- **JOUW OPDRACHT**
Vul de tekst over de hogerberoepsuitspraak inzake gevangenhouding aan met het volgende deel, aansluitend op de laatste zin.

ECLI:NL:GHAMS:2017:46
Gerechtshof Amsterdam
- Hoger beroep
- Rechtspraak.nl
Hoger beroep gevangenhouding: beperkingen bevoegdheid rechter bij kortdurende schorsing voorlopige hechtenis
In deze zaak heeft het Gerechtshof Amsterdam op 11 januari 2017 uitspraak gedaan in hoger beroep tegen de beschikking van de rechtbank Amsterdam van 12 december 2016, die een bevel tot gevangenhouding van de verdachte inhield. De verdachte, geboren in 1982 en thans verblijvende in de Penitentiaire Inrichting Zaanstad, heeft hoger beroep ingesteld tegen deze beschikking. Het hof heeft kennisgenomen van de relevante stukken, waaronder de akte van de griffier en het reclasseringsrapport van 10 december 2016. Tijdens de zitting heeft het hof de advocaat-generaal en de verdachte, bijgestaan door zijn raadsvrouw mr. N. el Farougui, gehoord.

- **AANGELEVERD MATERIAAL**

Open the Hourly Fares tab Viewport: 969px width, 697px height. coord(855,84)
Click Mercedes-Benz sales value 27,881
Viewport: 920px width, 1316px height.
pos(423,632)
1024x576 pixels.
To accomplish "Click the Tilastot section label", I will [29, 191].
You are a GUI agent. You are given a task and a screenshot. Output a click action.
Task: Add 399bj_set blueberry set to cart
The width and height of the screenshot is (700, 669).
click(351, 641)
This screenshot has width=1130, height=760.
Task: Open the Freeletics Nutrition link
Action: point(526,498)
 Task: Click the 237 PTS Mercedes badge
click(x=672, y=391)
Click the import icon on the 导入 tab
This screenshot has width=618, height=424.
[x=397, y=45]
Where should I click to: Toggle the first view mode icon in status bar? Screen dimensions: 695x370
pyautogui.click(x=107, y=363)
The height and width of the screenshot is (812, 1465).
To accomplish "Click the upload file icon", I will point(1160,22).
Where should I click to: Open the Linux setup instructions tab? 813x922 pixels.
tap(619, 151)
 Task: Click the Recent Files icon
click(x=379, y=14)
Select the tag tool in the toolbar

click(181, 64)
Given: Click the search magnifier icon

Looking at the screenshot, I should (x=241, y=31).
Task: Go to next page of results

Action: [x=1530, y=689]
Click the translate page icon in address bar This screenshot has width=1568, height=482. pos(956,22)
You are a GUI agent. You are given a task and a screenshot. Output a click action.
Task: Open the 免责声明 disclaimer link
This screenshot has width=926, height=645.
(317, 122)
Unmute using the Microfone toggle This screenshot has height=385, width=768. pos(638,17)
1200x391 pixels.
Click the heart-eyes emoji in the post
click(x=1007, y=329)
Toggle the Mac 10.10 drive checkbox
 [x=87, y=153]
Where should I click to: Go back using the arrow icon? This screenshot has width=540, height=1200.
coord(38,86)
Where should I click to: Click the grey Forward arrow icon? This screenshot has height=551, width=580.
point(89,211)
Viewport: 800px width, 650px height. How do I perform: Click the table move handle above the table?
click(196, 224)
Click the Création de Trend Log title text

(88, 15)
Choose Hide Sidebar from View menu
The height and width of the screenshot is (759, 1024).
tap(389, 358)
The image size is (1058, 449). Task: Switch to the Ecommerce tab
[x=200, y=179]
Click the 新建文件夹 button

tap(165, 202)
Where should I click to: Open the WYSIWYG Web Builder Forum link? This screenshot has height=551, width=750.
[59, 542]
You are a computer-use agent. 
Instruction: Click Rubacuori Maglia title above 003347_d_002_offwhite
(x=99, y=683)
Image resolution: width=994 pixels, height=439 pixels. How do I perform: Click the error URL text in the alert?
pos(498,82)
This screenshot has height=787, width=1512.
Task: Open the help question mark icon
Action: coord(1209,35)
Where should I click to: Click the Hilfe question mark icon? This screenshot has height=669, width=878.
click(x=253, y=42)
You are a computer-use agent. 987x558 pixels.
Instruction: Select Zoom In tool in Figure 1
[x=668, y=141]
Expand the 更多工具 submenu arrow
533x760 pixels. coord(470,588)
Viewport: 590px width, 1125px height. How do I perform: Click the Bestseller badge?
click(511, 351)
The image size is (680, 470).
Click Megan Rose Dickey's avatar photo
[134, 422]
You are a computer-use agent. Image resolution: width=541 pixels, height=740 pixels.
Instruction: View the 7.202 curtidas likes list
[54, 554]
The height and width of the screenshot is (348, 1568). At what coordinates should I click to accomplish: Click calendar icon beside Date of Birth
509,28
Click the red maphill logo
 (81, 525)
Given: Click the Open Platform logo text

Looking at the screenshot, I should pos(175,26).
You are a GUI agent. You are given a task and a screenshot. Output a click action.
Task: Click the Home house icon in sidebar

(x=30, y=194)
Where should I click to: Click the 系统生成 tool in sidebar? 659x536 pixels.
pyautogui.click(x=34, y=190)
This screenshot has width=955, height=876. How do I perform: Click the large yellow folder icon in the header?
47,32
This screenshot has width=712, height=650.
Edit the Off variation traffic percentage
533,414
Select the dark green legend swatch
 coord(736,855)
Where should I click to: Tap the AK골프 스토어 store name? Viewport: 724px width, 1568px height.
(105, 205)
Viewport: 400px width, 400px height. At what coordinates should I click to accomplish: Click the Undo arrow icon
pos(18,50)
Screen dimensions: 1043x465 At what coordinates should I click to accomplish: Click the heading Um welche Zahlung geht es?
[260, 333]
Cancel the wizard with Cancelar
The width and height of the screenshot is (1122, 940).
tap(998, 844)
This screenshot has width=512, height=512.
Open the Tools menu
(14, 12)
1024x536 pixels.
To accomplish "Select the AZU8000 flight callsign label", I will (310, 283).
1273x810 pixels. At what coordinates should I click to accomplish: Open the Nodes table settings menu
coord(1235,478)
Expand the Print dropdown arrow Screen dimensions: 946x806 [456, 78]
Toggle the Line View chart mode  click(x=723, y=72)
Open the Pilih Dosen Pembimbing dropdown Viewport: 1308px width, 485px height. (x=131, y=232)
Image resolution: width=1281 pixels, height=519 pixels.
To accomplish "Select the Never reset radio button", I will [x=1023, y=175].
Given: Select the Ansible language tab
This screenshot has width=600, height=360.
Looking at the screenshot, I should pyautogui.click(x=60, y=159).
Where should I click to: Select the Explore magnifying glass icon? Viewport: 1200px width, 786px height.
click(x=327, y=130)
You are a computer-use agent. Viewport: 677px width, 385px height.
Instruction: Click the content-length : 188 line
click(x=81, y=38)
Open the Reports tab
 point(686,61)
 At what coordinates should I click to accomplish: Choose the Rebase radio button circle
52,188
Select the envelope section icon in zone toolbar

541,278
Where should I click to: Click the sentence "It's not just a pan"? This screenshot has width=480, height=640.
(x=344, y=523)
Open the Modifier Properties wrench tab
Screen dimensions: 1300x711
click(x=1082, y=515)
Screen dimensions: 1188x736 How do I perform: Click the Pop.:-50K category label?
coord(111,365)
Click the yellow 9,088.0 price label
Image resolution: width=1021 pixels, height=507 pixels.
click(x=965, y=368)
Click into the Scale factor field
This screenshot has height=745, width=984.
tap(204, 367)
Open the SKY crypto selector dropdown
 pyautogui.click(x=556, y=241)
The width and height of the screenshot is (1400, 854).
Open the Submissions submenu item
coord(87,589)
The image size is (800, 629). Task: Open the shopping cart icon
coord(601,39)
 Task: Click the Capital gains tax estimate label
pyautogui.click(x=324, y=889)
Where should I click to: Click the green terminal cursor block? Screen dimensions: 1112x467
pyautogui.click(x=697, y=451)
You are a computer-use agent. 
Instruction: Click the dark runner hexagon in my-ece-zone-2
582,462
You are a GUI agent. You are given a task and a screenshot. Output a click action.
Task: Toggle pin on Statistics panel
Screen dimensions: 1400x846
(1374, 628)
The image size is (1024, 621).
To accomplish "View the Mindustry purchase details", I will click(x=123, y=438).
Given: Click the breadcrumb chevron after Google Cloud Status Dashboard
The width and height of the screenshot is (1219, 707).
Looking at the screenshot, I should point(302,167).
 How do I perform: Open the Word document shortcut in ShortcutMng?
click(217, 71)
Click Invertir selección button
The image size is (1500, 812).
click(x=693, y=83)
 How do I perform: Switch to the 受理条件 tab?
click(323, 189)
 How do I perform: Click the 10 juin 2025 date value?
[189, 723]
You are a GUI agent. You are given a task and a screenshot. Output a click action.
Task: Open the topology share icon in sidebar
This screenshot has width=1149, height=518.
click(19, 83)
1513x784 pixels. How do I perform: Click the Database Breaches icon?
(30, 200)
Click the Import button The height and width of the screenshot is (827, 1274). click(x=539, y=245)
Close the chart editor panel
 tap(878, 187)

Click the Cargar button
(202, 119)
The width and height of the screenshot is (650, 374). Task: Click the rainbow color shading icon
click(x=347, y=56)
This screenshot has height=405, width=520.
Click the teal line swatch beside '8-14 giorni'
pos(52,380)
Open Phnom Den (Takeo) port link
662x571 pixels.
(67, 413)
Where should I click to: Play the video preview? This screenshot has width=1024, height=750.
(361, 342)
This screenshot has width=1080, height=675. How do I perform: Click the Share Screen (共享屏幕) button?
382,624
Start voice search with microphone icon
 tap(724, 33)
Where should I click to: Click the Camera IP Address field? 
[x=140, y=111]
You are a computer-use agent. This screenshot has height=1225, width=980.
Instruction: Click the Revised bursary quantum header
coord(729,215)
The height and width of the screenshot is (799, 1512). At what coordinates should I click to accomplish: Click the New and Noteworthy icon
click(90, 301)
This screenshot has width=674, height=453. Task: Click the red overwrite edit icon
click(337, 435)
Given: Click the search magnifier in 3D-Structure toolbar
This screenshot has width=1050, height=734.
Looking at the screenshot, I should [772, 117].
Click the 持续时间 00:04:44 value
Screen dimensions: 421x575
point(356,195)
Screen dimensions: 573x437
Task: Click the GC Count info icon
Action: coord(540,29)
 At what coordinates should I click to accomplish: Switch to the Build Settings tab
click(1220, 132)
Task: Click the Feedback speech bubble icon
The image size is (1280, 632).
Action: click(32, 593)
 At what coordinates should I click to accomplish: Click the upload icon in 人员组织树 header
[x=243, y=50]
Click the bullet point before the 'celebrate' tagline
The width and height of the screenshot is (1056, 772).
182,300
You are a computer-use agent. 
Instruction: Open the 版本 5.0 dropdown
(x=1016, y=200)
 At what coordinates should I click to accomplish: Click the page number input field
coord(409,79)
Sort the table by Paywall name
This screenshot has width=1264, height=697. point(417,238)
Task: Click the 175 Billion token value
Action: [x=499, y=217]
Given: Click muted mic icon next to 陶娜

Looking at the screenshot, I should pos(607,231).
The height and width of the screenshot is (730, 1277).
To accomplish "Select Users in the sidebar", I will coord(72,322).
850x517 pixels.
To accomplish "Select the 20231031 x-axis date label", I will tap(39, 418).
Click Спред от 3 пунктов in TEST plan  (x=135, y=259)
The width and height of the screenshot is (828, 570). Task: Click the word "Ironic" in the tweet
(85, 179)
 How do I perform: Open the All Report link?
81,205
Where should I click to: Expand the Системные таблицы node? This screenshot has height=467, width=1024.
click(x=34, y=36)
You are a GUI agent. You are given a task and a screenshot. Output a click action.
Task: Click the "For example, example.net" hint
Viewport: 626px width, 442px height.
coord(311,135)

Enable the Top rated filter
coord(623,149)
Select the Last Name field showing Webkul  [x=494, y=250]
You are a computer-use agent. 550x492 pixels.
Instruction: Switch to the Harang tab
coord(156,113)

- **ANTWOORD OP OPDRACHT**
Het hof heeft de beschikking waarvan beroep beoordeeld en is van mening dat er voldoende ernstige bezwaren zijn tegen de verdachte, zoals blijkt uit de verklaringen van de bewoonster van de woning en de verdachte zelf. Het hof oordeelt dat er geen aanleiding is om de verklaring van de aangeefster terzijde te schuiven. Tevens concludeert het hof dat er geen mogelijkheid is voor een verantwoorde schorsing van de voorlopige hechtenis, gezien de inhoud van het reclasseringsrapport. Het hof wijst het verzoek tot schorsing van de voorlopige hechtenis af, omdat de directeur van de Penitentiaire Inrichting de bevoegde autoriteit is voor een kortdurende schorsing, niet het hof.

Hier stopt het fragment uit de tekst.